It was, indeed, dauntingly pretty. Hollyhocks, daisies, foxgloves and antirrhinums flanked a cobbled path. Honeysuckle framed the door. Fishing nets of astonishing cleanliness festooned the fence. Beside the gate, in gothic lettering, hung a legend: wally’s cottage. admission 1-. westcountry cream-teas. ices.
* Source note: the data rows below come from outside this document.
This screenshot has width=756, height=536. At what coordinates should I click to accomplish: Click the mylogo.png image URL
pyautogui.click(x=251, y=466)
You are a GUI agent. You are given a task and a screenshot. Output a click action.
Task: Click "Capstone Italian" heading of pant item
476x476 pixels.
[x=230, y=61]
“There’s an annex at the back,” explained Jenny. “The teas are run by a neighbour, Mrs. Trehern not being up to it. The Golden Record’s in the parlour with the other exhibits.”

“The Golden Record?”

“Of cures,” said Jenny shortly.

“Will Wally be on tap?”

“I should think so. And his papa, unless he’s ferrying. There are not nearly as many visitors as I’d expected. Oh!” exclaimed Jenny stopping short. “I suppose — will that be because of what’s happened? Yes, of course it will.”

“We’ll go in,” Alleyn said, producing the entrance money.
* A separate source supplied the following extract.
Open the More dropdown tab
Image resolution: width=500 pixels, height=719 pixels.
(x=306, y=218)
Trehern was at the receipt of custom.

He leered ingratiatingly at Jenny and gave Alleyn a glance in which truculence, subservience and fear were unattractively mingled. Wally stood behind his father. When Alleyn looked at him he grinned and held out his hands.

Jenny said: “Good morning, Mr. Trehern. I’ve brought Mr. Alleyn to have a look around. Hullo, Wally.”

Wally moved towards her: “You come and see me,” he said. “You come to school. One day soon.” He took her hand and nodded at her.

“Look at that, now!” Trehern ejaculated. “You was always the favourite, miss. Nobody to touch Miss Williams for our por little chap, is there, then, Wal?”

There were three visitors in the parlour. They moved from one exhibit to another, listened, and looked furtively at Jenny.

Alleyn asked Wally if he ever went fishing. He shook his head contemptuously and, with that repetitive, so obviously conditioned gesture, again exhibited his hands. A trained animal, Alleyn thought with distaste. He moved away and opened the Golden Record which was everything that might be expected of it: like a visitors’ book at a restaurant in which satisfied clients are invited to record their approval. He noted the dates when cures were said to have been effected and moved on.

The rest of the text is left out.